Living in the 21st century means welcoming the age of data, interlinking with one another enables us to communicate and cooperate in endless ways. We can access data remotely anywhere with just our fingertips, and enrich ourselves with information, however, data can be destructive if used in a malevolent way. As more vital data travels between networks, an increase of international and domestic cyber terrorism has erupted, therefore an urgency to defend and secure any organizations assets is critical now.
Cyber Security wasnt always in demand, it first made an appearance accidentally during a research project conducted by Bob Thomas. Bob concluded it was feasible for a computer program to navigate across a network while leaving a trail behind it. This discovery led him to the creation of his program named Creeper which its sole purpose was to travel across Tenex terminals on the ARPANET (Advanced Research Projects Agency Network the first network to use the TCP/IP protocol) while leaving the message. IM THE CREEPER: CATCH ME IF YOU CAN.
The creator of electronic mail or better known as Email, Ray Tomlinson, was intrigued by this discovery. This keen interest led to him dabbling with the program where it would clone itself, thus creating the first computer worm. As a result, he also created a program that would hunt Creeper and delete its trail, thus the creation of the first anti-virus was born.
During the 70s and 80s majority of computer threats were clear since most of them were from insiders reading documents that they werent supposed to. It wasnt until 1986 when a German computer hacker fully exposed the strength of cyber power as arsenal. The German hacker, Marcus Hess, was able to hack an internet gateway allowing his connection to discreetly navigate ARPANET. This resulted in him hacking mainframes in the Pentagon, and about 400 military computers with the sole purpose to sell classified information to the KGB. Nonetheless he was uncovered by Clifford Stoll whom noticed an encroachment and formulated a technique to expose where the invasion was deriving from. This is considered a turning point in the history of Cyber Security as viruses began to convert themselves from harmless jokingly academic ventures into more serious threats with potentially devasting consequences.
As the network connectivity increased viruses like the Morris Worm almost erased the early stages of the Internet. During 1988, Robert Morris sought to obtain the magnitude of the Internet.
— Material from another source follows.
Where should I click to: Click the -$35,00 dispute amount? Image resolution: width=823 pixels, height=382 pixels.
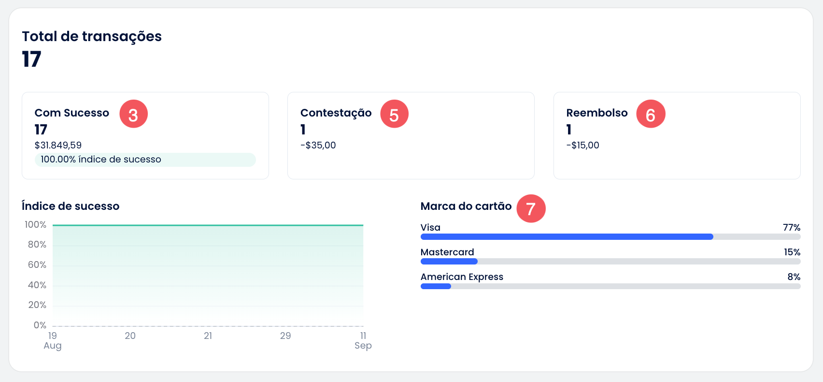pyautogui.click(x=318, y=145)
By constructing a program which enable it to replicate itself while spreading across networks via Unix terminals. This had perpetual effects on the internet and Robert Morris. The internet slowed down with indescribable damage and Morris was the first person to be charged under the Computer Fraud and Abuse Act. On a more positive side, this led to the development of the Computer Emergency Response Team, which focuses mainly in researching any issues that has the potential to affect the internet in general. After the Morris Worm more harmful viruses started to surface affecting more systems, thus emerging in 1987 the first true anti-virus company. Attackers now are finding new and more complex ways of penetrating networks. For example, lateral movement techniques are a way where hackers can disperse commands, run codes, and expand across networks. Leading to the discovery of EternalBlue it works by exploiting the SMB protocol used in file sharing via networks. In April of 2017, a group of hackers, Shadow Brokers, leaked this to the world which led to a worldwide ransomware attack, WannaCry, a couple of weeks later.
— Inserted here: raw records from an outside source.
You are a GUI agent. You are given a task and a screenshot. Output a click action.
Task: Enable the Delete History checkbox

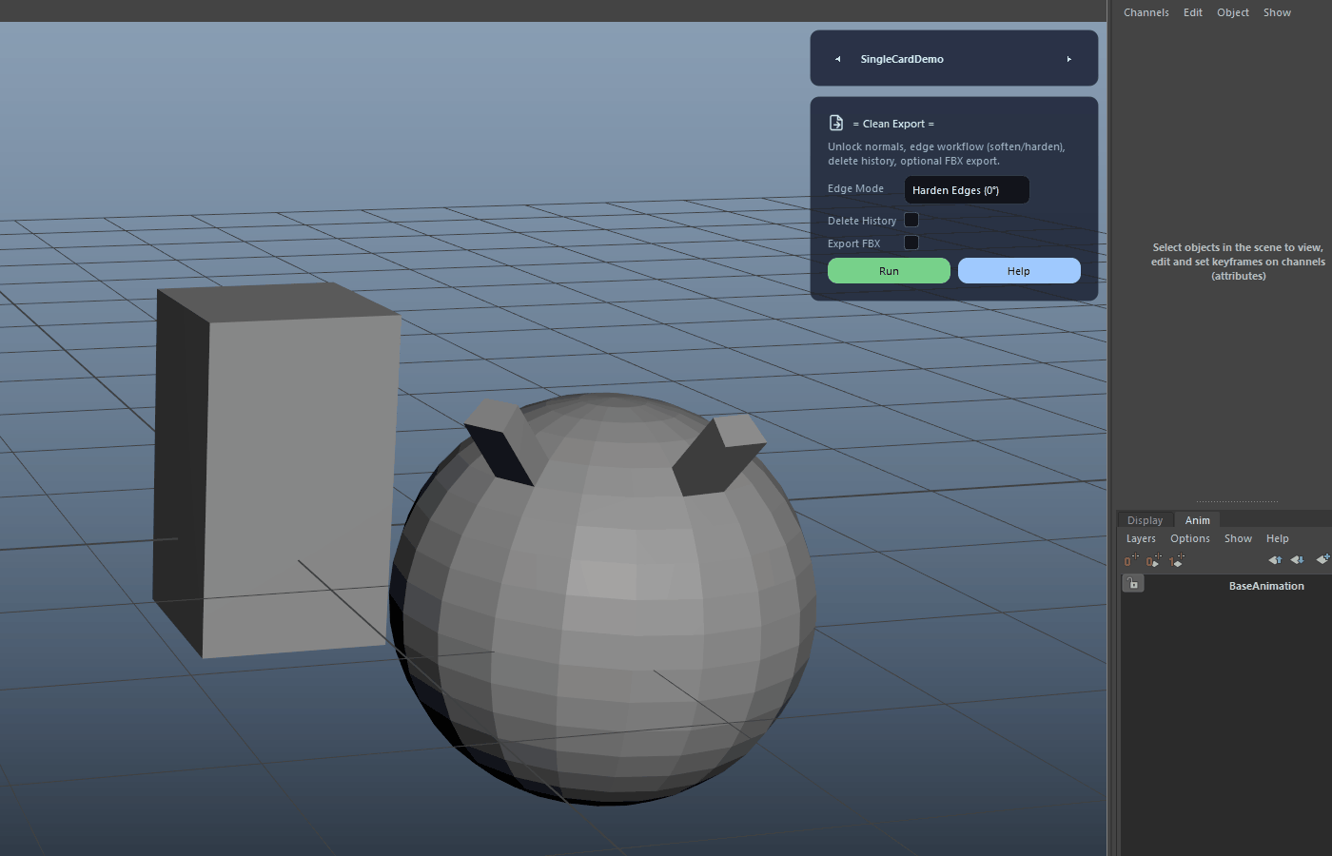click(911, 220)
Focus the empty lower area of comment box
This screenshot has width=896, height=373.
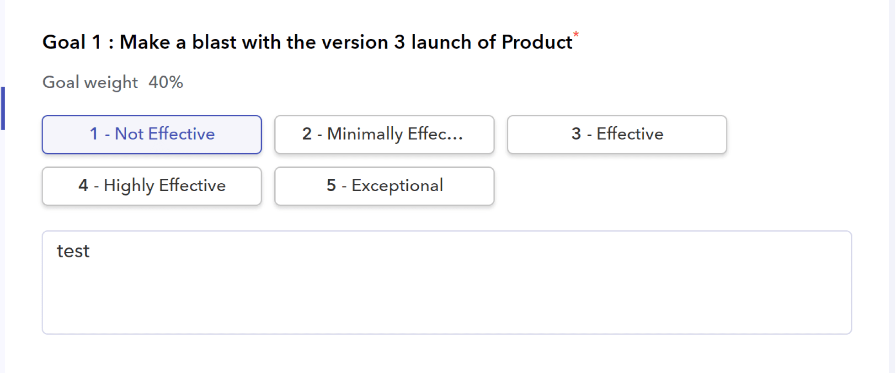coord(447,302)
The effect of the ransomware, WannaCry was immense. In a matter of 24 hours, the infection had exceeded over 150 countries and more than 230,000 computers. Although Microsoft knew about this vulnerability for 91 days and patched it. The infection was still able to expose it. Overall, its estimated that roughly 1.3 billion endpoints were infected. Unfortunately, in the United Kingdom this attack handicapped the National Health Service, which resulted in the cancelation of 20,000 appointments and operations, however, its unknown if this caused lives to be at risk due to the cancelations. Each day attackers are introducing different ways of endangering devices some examples are, using PowerPoint to run malicious code, as well as Microsoft Word. Another one is installing trojans in your computer to in order to mine for cryptocurrency, or email spam to deceive the user.